Stored items:
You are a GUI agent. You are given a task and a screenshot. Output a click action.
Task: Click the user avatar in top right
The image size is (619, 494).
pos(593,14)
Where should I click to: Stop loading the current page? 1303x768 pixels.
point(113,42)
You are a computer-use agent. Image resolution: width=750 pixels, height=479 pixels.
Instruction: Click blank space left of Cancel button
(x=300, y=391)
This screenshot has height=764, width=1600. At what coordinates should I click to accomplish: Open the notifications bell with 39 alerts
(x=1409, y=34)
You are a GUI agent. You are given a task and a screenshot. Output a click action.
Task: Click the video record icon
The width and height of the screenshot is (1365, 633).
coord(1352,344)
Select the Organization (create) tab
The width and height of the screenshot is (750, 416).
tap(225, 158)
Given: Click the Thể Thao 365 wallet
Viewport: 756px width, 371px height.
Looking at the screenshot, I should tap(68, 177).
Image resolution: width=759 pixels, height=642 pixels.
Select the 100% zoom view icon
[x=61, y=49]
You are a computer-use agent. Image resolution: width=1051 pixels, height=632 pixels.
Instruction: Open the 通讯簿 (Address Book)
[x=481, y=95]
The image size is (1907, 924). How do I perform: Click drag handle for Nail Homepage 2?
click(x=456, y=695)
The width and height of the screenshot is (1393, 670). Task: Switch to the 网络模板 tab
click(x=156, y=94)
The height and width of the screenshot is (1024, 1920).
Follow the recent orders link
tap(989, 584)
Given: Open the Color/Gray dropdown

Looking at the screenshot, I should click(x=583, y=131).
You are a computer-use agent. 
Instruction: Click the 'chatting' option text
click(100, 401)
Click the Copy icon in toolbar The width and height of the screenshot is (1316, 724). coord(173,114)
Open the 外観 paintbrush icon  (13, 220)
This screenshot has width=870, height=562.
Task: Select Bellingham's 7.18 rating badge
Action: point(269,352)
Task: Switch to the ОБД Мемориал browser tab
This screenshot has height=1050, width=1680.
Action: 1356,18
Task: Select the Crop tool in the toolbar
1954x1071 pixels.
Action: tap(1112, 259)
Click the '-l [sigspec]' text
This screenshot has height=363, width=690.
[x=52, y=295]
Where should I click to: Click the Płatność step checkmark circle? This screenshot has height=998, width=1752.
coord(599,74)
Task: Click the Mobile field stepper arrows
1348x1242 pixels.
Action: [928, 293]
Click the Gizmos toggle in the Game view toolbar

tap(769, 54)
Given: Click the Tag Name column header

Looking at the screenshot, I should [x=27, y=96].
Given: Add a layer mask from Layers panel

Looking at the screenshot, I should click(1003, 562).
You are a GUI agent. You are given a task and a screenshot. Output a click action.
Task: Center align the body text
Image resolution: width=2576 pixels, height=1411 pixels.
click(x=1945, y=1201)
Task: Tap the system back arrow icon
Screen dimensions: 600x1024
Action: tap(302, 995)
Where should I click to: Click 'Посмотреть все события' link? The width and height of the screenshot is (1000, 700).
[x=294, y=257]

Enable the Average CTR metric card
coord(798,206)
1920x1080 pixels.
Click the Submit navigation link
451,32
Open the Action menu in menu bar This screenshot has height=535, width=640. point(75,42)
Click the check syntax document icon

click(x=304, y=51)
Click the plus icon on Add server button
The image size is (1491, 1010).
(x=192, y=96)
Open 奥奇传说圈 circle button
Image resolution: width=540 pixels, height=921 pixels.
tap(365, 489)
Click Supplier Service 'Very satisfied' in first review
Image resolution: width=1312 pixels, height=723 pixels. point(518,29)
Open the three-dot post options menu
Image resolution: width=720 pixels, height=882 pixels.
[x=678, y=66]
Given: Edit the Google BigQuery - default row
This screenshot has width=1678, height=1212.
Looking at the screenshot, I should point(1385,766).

Instruction: Update the records so that "computer-use agent" is replaced by "desktop agent" everywhere, with nothing else changed.

Reply:
You are a GUI agent. You are given a task and a screenshot. Output a click action.
Task: Click the user avatar in top right
The image size is (619, 494).
pos(593,14)
Where should I click to: Stop loading the current page? 1303x768 pixels.
point(113,42)
You are a desktop agent. Image resolution: width=750 pixels, height=479 pixels.
Instruction: Click blank space left of Cancel button
(x=300, y=391)
This screenshot has height=764, width=1600. At what coordinates should I click to accomplish: Open the notifications bell with 39 alerts
(x=1409, y=34)
You are a GUI agent. You are given a task and a screenshot. Output a click action.
Task: Click the video record icon
The width and height of the screenshot is (1365, 633).
coord(1352,344)
Select the Organization (create) tab
The width and height of the screenshot is (750, 416).
tap(225, 158)
Given: Click the Thể Thao 365 wallet
Viewport: 756px width, 371px height.
Looking at the screenshot, I should tap(68, 177).
Image resolution: width=759 pixels, height=642 pixels.
Select the 100% zoom view icon
[x=61, y=49]
You are a desktop agent. Image resolution: width=1051 pixels, height=632 pixels.
Instruction: Open the 通讯簿 (Address Book)
[x=481, y=95]
The image size is (1907, 924). How do I perform: Click drag handle for Nail Homepage 2?
click(x=456, y=695)
The width and height of the screenshot is (1393, 670). Task: Switch to the 网络模板 tab
click(x=156, y=94)
The height and width of the screenshot is (1024, 1920).
Follow the recent orders link
tap(989, 584)
Given: Open the Color/Gray dropdown

Looking at the screenshot, I should click(x=583, y=131).
You are a desktop agent. 
Instruction: Click the 'chatting' option text
click(100, 401)
Click the Copy icon in toolbar The width and height of the screenshot is (1316, 724). coord(173,114)
Open the 外観 paintbrush icon  (13, 220)
This screenshot has width=870, height=562.
Task: Select Bellingham's 7.18 rating badge
Action: point(269,352)
Task: Switch to the ОБД Мемориал browser tab
This screenshot has height=1050, width=1680.
Action: 1356,18
Task: Select the Crop tool in the toolbar
1954x1071 pixels.
Action: tap(1112, 259)
Click the '-l [sigspec]' text
This screenshot has height=363, width=690.
[x=52, y=295]
Where should I click to: Click the Płatność step checkmark circle? This screenshot has height=998, width=1752.
coord(599,74)
Task: Click the Mobile field stepper arrows
1348x1242 pixels.
Action: [928, 293]
Click the Gizmos toggle in the Game view toolbar

tap(769, 54)
Given: Click the Tag Name column header

Looking at the screenshot, I should [x=27, y=96].
Given: Add a layer mask from Layers panel

Looking at the screenshot, I should click(1003, 562).
You are a GUI agent. You are given a task and a screenshot. Output a click action.
Task: Center align the body text
Image resolution: width=2576 pixels, height=1411 pixels.
click(x=1945, y=1201)
Task: Tap the system back arrow icon
Screen dimensions: 600x1024
Action: tap(302, 995)
Where should I click to: Click 'Посмотреть все события' link? The width and height of the screenshot is (1000, 700).
[x=294, y=257]

Enable the Average CTR metric card
coord(798,206)
1920x1080 pixels.
Click the Submit navigation link
451,32
Open the Action menu in menu bar This screenshot has height=535, width=640. point(75,42)
Click the check syntax document icon

click(x=304, y=51)
Click the plus icon on Add server button
The image size is (1491, 1010).
(x=192, y=96)
Open 奥奇传说圈 circle button
Image resolution: width=540 pixels, height=921 pixels.
tap(365, 489)
Click Supplier Service 'Very satisfied' in first review
Image resolution: width=1312 pixels, height=723 pixels. point(518,29)
Open the three-dot post options menu
Image resolution: width=720 pixels, height=882 pixels.
[x=678, y=66]
Given: Edit the Google BigQuery - default row
This screenshot has width=1678, height=1212.
Looking at the screenshot, I should point(1385,766).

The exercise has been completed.